Later, in the 1870s, Strauss and his orchestra toured the United States, where he took part in the Boston Festival at the invitation of bandmaster Patrick Gilmore and was the lead conductor in a ‘Monster Concert’ of over 1000 performers, performing his “Blue Danube” waltz, amongst other pieces, to great acclaim.
The Blue Danube is the common English title of An der schönen blauen Donau op. 314 (On the Beautiful Blue Danube), a waltz by Johann Strauss II, composed in 1866. Originally performed 13 February 1867 at a concert of the Wiener Männergesangsverein (Vienna Men’s Choral Association), it has been one of the most consistently popular pieces of music in the classical repertoire. Its initial performance was only a mild success, however, and Strauss is reputed to have said “The devil take the waltz, my only regret is for the coda—I wish that had been a success!”
After the original music was written, the words were added by the Choral Association’s poet, Joseph Weyl. Strauss later added more music, and Weyl needed to change some of the words. Strauss adapted it into a purely orchestral version for the World’s Fair in Paris that same year, and it became a great success in this form. The instrumental version is by far the most commonly performed today. An alternate text by Franz von Gernerth, Donau so blau (Danube so blue), is also used on occasion.

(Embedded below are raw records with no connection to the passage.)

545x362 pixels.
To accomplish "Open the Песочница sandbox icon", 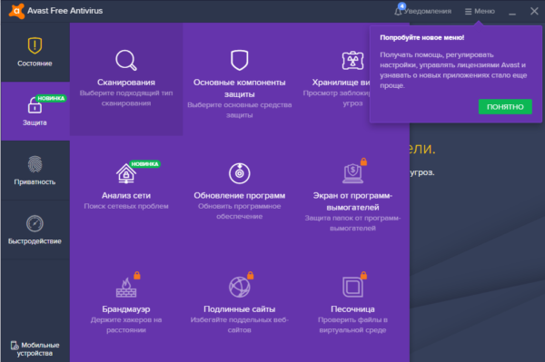I will pyautogui.click(x=352, y=287).
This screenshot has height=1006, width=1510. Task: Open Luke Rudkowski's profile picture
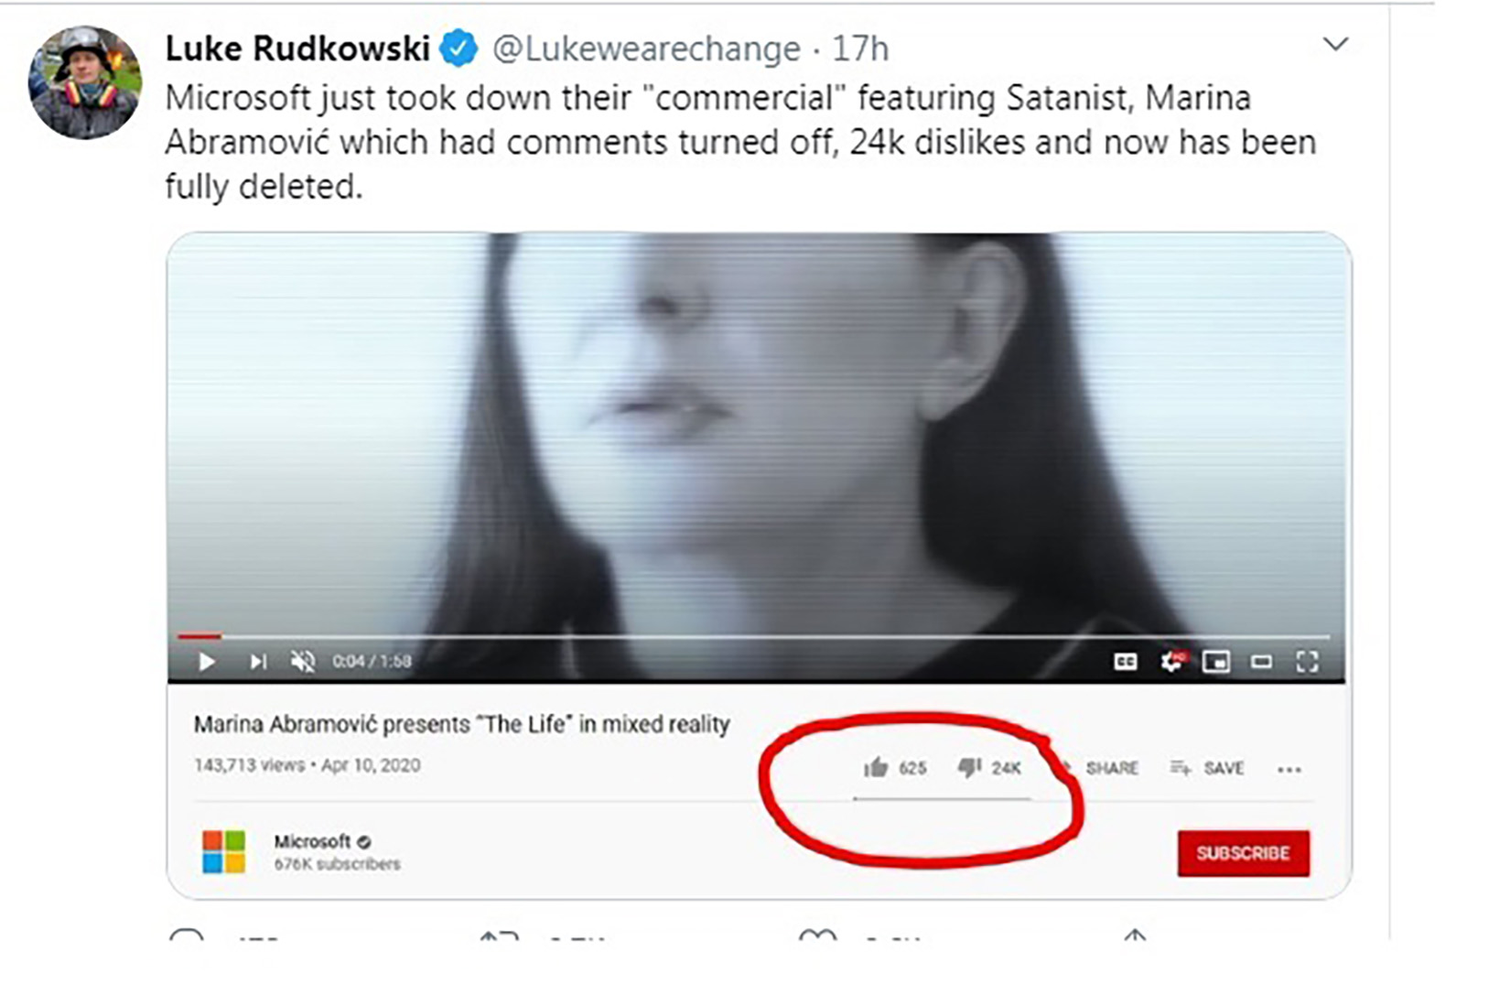pos(85,82)
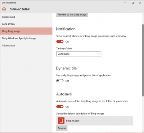This screenshot has height=133, width=144.
Task: Turn off the new Bing image alert toggle
Action: coord(60,42)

The sentimental Viennese connotations of the piece have made it into a sort of unofficial Austrian national anthem. It is a traditional encore piece at the annual Vienna New Year’s Concert. The first few bars are also the interval signal of Osterreich Rundfunk’s overseas programs.
It is reported by composer Norman Lloyd in his “Golden Encyclopedia of Music” that when asked by Frau Strauss for an autograph, the composer Johannes Brahms autographed Mrs. Strauss’s fan by writing on it the first few bars of the Blue Danube. Under it he wrote “Unfortunately not by Johannes Brahms”.
The lives of the Strauss dynasty members and their world-renowned craft of composing Viennese waltzes are also briefly documented in several television adaptations, such as The Strauss Dynasty (1991)and Strauss, the King of 3/4 Time (1995).Many other films used his works and melodies, and several films have been based upon the life of the musician, the most famous of which is called The Great Waltz (1938). Alfred Hitchcock made a low-budget biopic of Strauss in 1933 called Waltzes from Vienna. After a trip to Vienna, Walt Disney was inspired to create four feature films. One of those was “The Waltz King”, a loosely adapted biopic of Johann Strauss, which aired as part of the Wonderful World of Disney in the U.S. in 1963.